Usai membuka acara, Wabup Sutjidra mengatakan dalam  zona millennial ini, aspirasi dari anak-anak muda di Buleleng akan diserap agar dapat menampilkan sesuatu yang berbeda sesuai dengan inovasi dan kreasi yang dimiliki. Wirausaha muda di Singaraja dilihat sangat membutuhkan tempat untuk mengekspresikan ide dalam menjalankan usahanya seperti makanan, minuman, serta distro lokal Buleleng agar semakin dikenal masyarakat luas.

“Maka dari itu di Bulfest 2019  kita buatkan tempat dan zona khusus untuk generasi millennial,” ujarnya.

Konsep ini, masih kata Wabup Sutjidra baru pertama kalinya diciptakan sejak Bulfest pertama digelar. Jika selama 7 hari kedepan dilihat ramai dan sukses, rencananya konsep zona millennial ini akan terus diadakan, serta tidak menutup kemungkinan akan dibuat lebih megah lagi demi mendorong generasi muda untuk melakukan hal-hal yang positif.

“Konsep ini termasuk ide-ide dadakan yang diserap melalui aspirasi generasi millennial di Buleleng,” tambahnya.
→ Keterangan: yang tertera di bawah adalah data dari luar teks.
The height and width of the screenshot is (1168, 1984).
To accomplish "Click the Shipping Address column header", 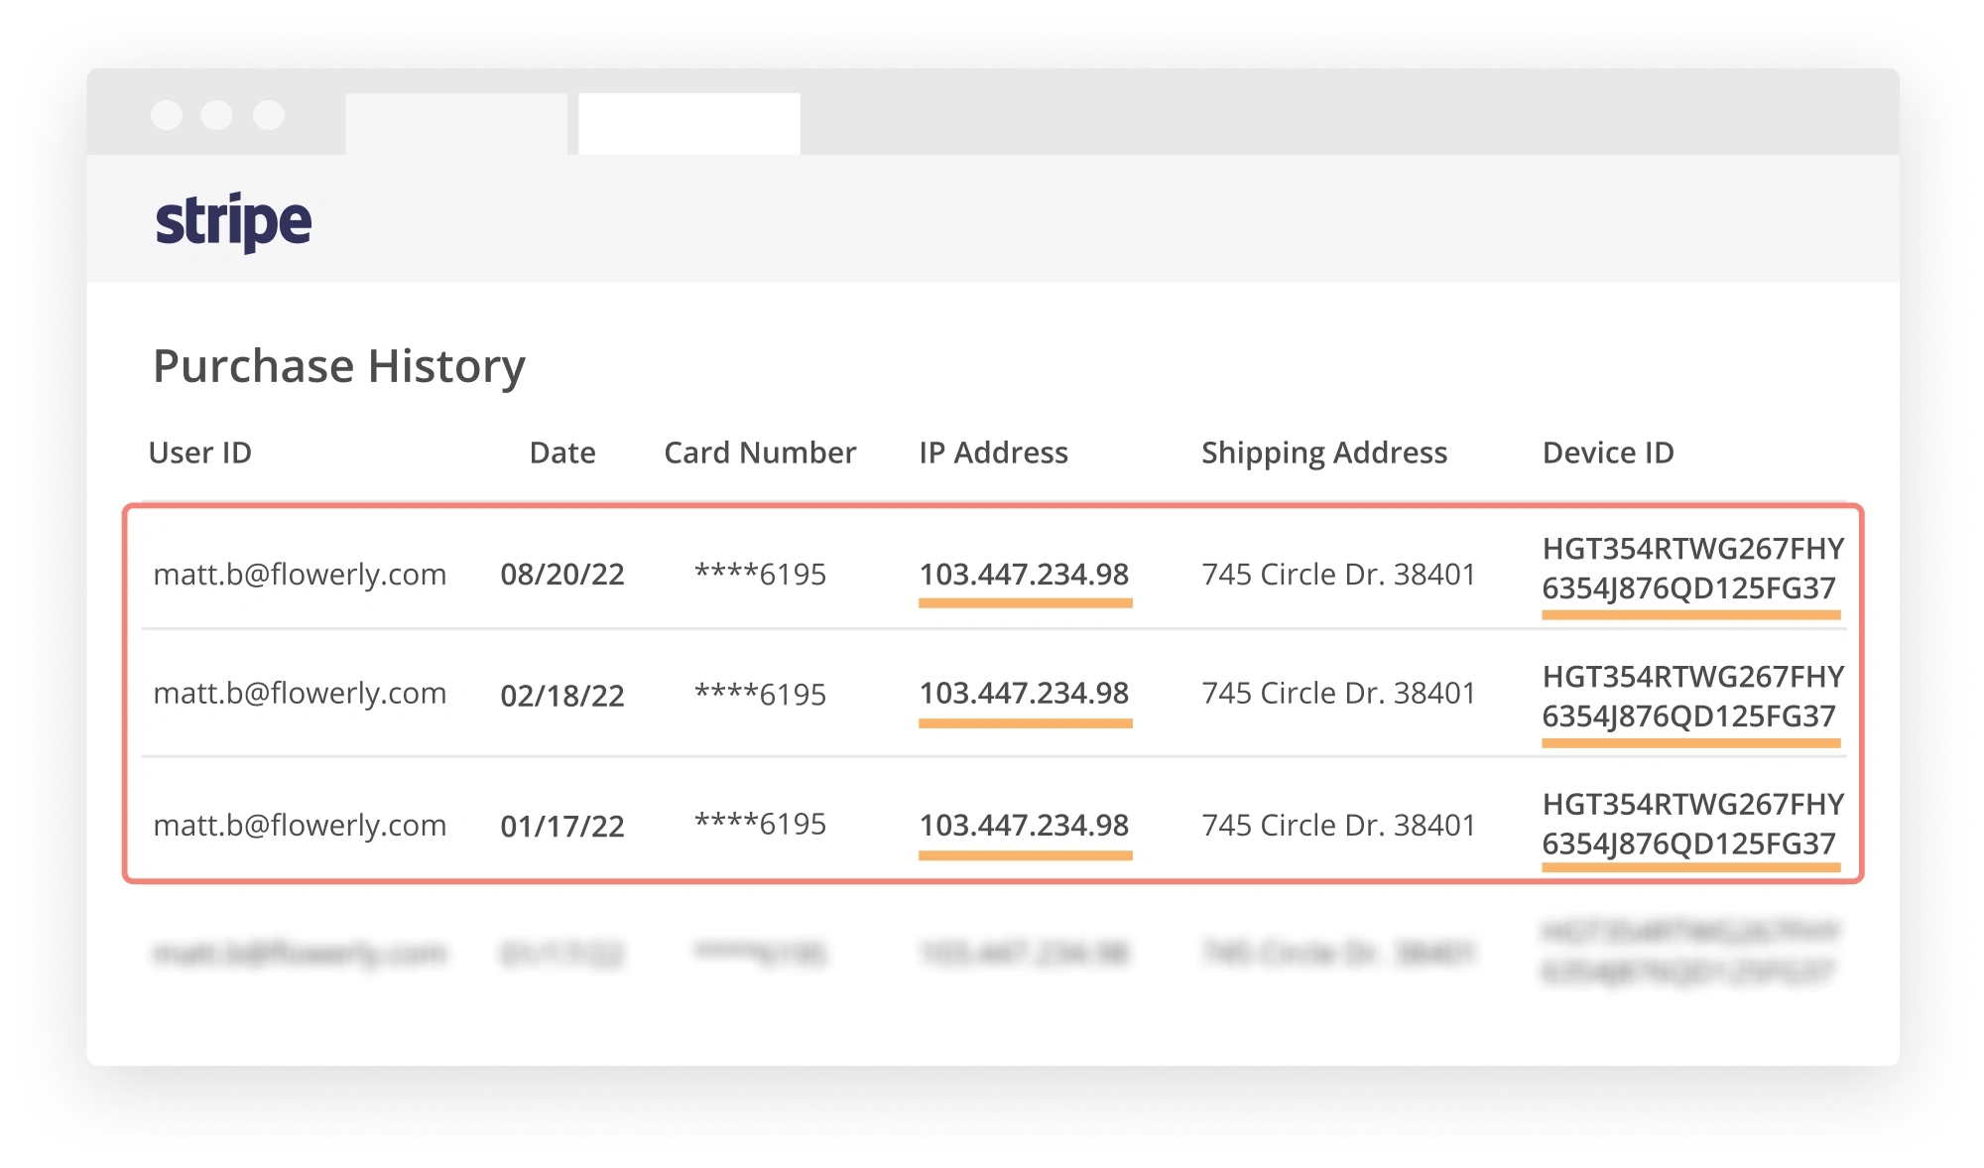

Lebih lanjut, dirinya mengungkapkan sebanyak 8,9% dari penduduk Buleleng usia produktif atau sekitar 90 ribu dari 500 ribu orang merupakan generasi millennial. Untuk itu, diperlukan perhatian yang lebih serius untuk membentuk generasi millennial yang berketuhanan, berilmu dan berbudi pekerti luhur. Sehingga di zona millennial ini, wirausaha muda bisa melihat peluang-peluang bisnis yang lebih luas lagi. Ia berharap melalui gelaran ini, timbul pikiran-pikiran positif untuk menghindari berita hoax, menghindari fitnah, agar tetap dalam satu bingkai Negara Kesatuan Republik Indonesia.

“Saya sempat berkeliling tadi untuk melihat apa saja yang tersedia, dan saya lihat semuanya sangat inovatif,” tutupnya.